**MATERIAL FOR THIS EXERCISE:**
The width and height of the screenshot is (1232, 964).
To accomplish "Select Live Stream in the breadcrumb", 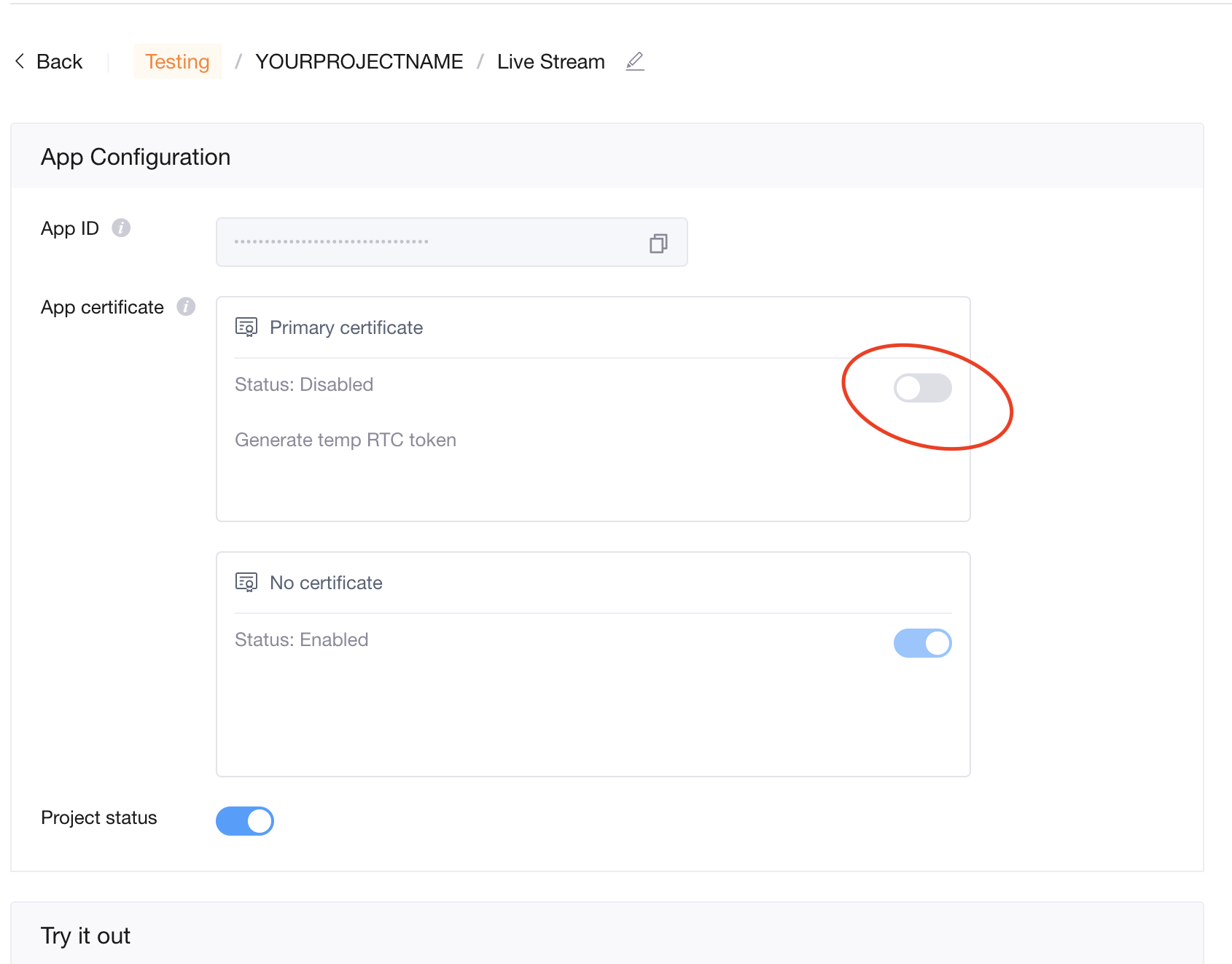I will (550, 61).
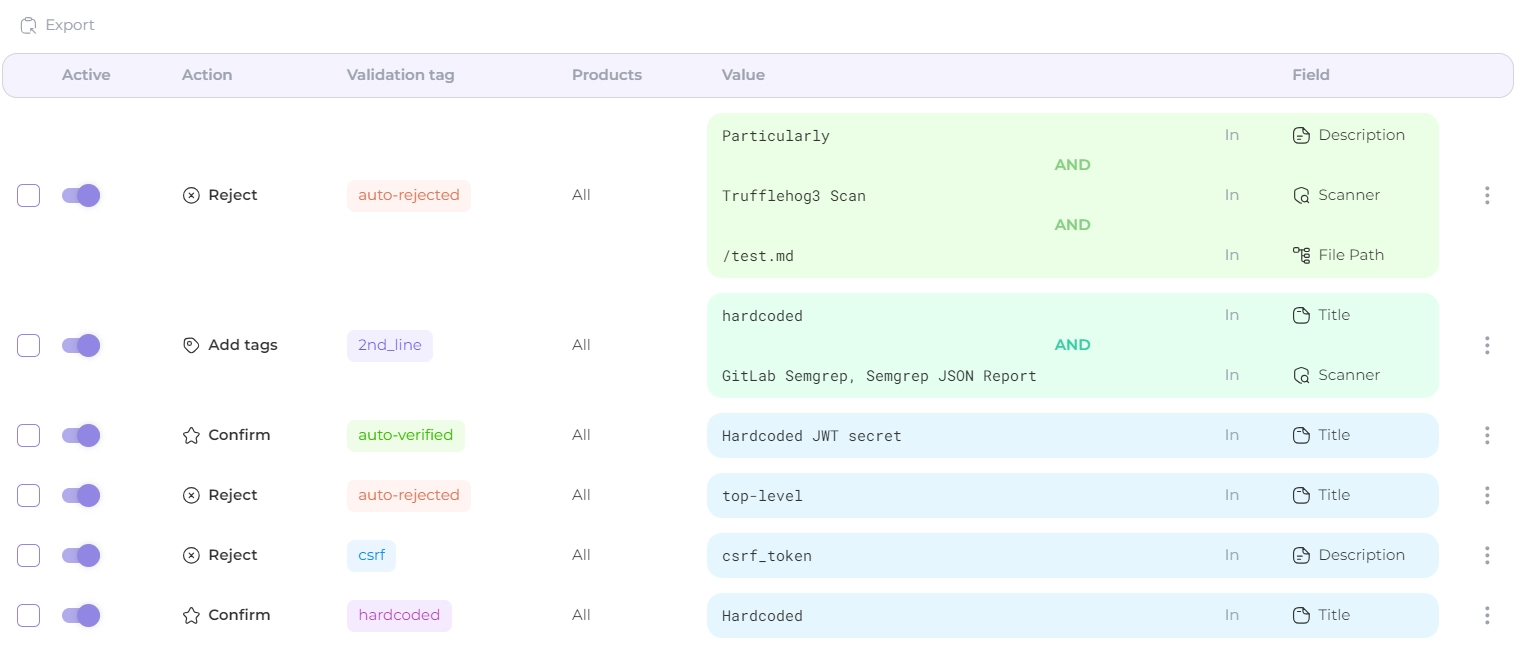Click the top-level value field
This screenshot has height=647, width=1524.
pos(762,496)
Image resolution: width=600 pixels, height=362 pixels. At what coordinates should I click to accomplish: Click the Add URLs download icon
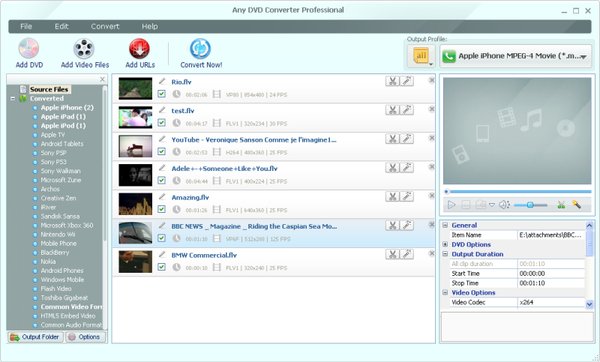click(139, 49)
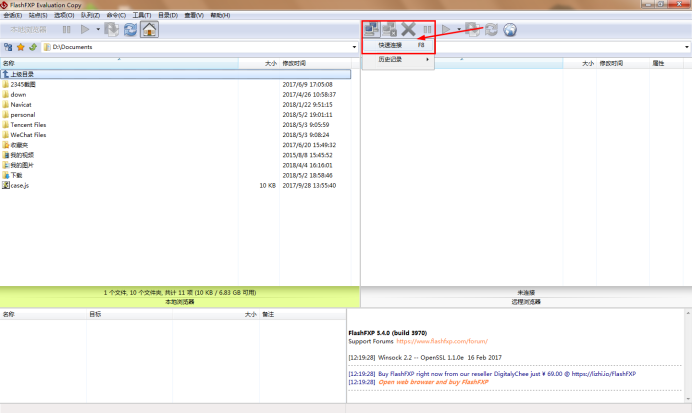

---

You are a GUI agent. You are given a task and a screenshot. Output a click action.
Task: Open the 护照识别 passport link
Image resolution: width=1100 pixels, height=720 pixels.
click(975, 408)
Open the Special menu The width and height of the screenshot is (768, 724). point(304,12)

**WHAT IS EXPECTED:** From the records above, reproduce exactly the lines from the one with "Task: Open the 护照识别 passport link" to the one with "Open the Special", both included, and no others.

**RESPONSE TO THE EXERCISE:**
Task: Open the 护照识别 passport link
Image resolution: width=1100 pixels, height=720 pixels.
click(975, 408)
Open the Special menu The width and height of the screenshot is (768, 724). point(304,12)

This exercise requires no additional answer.